Electrochemical charge storage properties of novel inverse spinel (CuNiZnAlFe)3O4 type high entropy oxide

The novel (CuNiZnAlFe)(3)O-4 type nanocrystalline High Entropy Oxide (HEO) was synthesized through the sol-gel method with combustion at 350 degrees C for 1 h duration. The XRD analysis reveals the formation of inverse spinel [B(AB)O-4] type phase indexed with the space group of Fd-3 m confirmed through the Rietveld Refinement of the XRD data. The lattice constant for the synthesized spinel phase was found to be 8.2453 degrees A. The Scanning Electron Microscope of the synthesized HEO confirms the flakes-like morphology with porous microstructure.
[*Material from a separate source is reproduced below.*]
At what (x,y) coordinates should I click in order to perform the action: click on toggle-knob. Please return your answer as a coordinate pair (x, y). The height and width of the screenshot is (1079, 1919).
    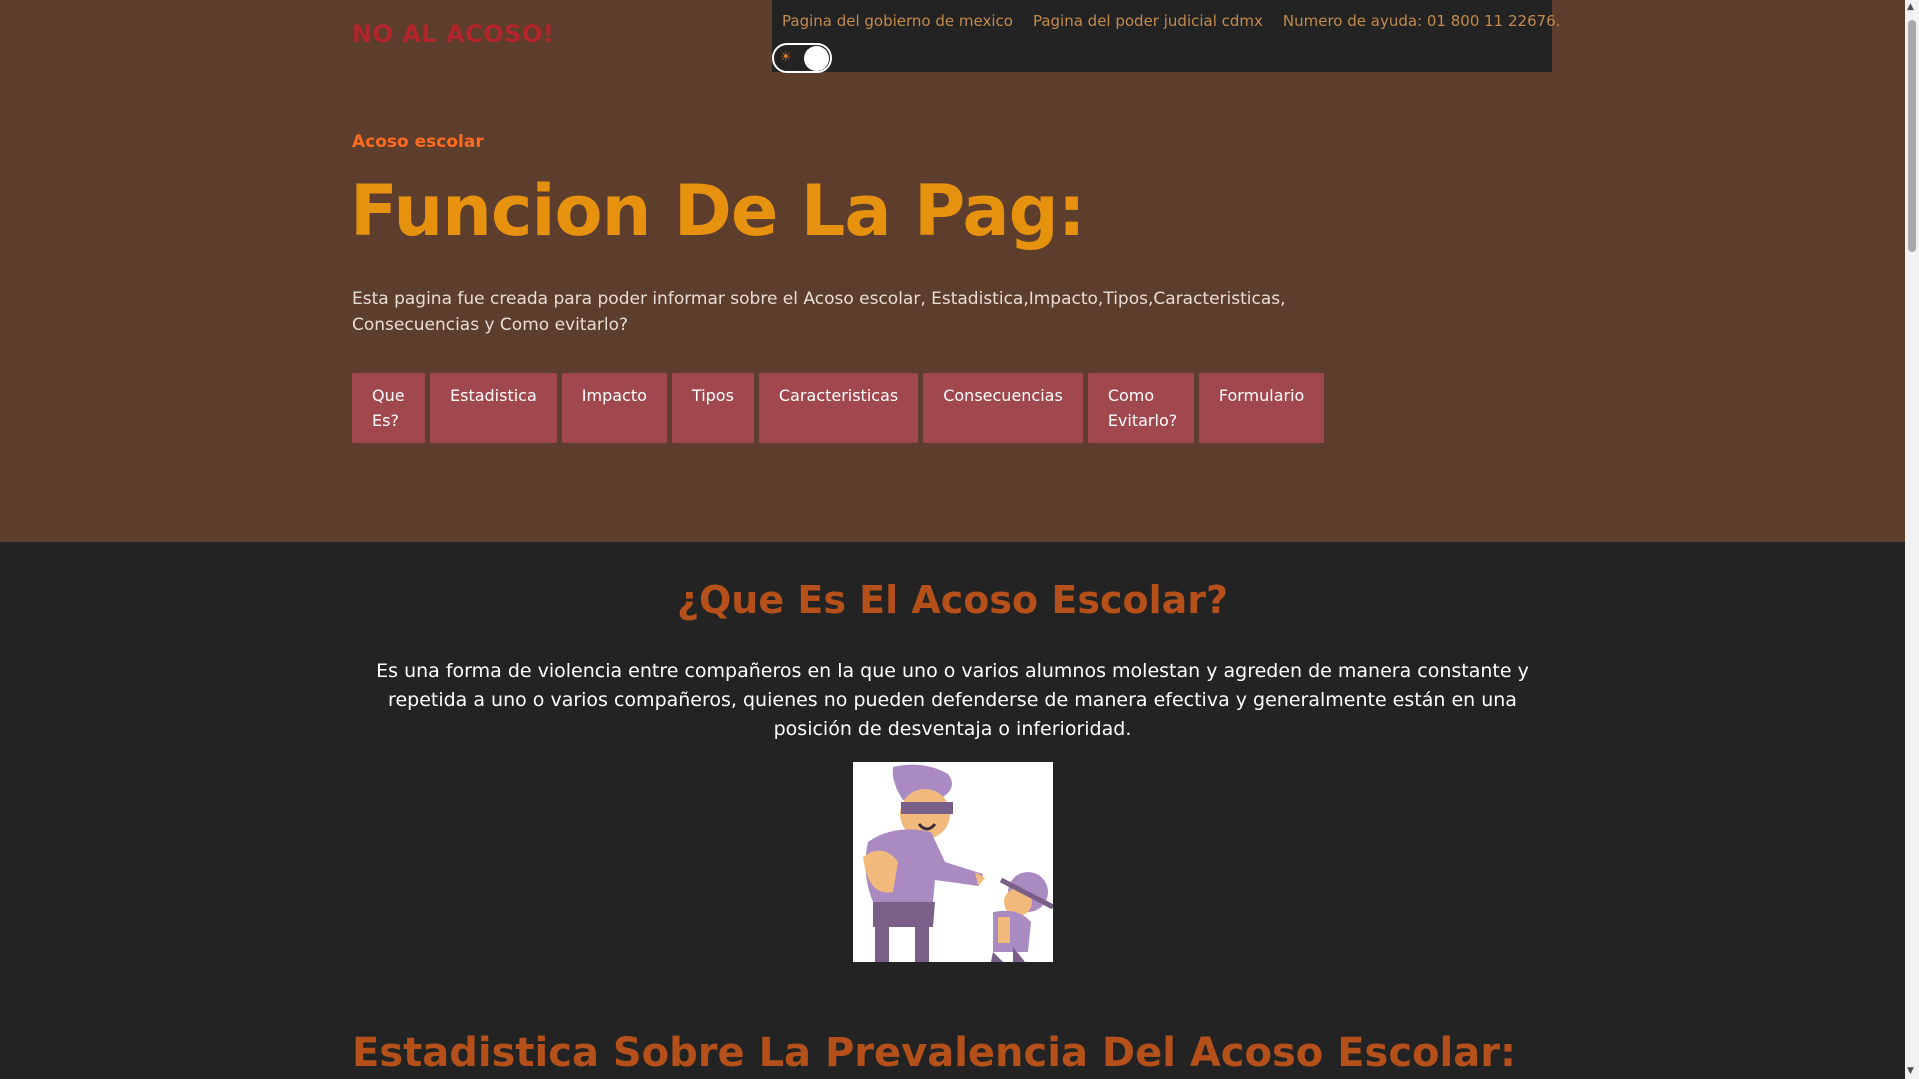
    Looking at the image, I should click on (816, 58).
The Energy Dispersive X-ray (EDX) analysis and elemental mapping confirm the homogeneous distribution of the cations over the selected region. It was found that Fe and Ni are in the +3 and +2 states, other cations, Cu and Zn, are in the +2 states, and Al is in the +3 confirmed through the X-ray photoelectron Spectroscopy. The electrochemical performance was studied in three electrodes in a 2 M KOH aqueous electrolyte. The specific capacitance value was 2.02, 1.58, 1.24, 1.06, 0.87, 0.71, and 0.65 F/g at scan rates of 5, 10, 20, 30, 50, 80, and 100 mV/s, respectively. The low value of specific capacitance was observed due to the stable ionic structure of the inverse spinel phase. The magnetization behavior of the sample is also investigated. The M-H loop of the (CuNiZnAlFe)(3)O-4 HEO sample exhibits a ferrimagnetic nature.

Automated summary

The nanocrystalline High Entropy Oxide (HEO) of (CuNiZnAlFe)(3)O-4 type was synthesized using the sol-gel method, showing an inverse spinel phase and porous microstructure. It exhibited low specific capacitance and ferrimagnetic behavior in an aqueous electrolyte.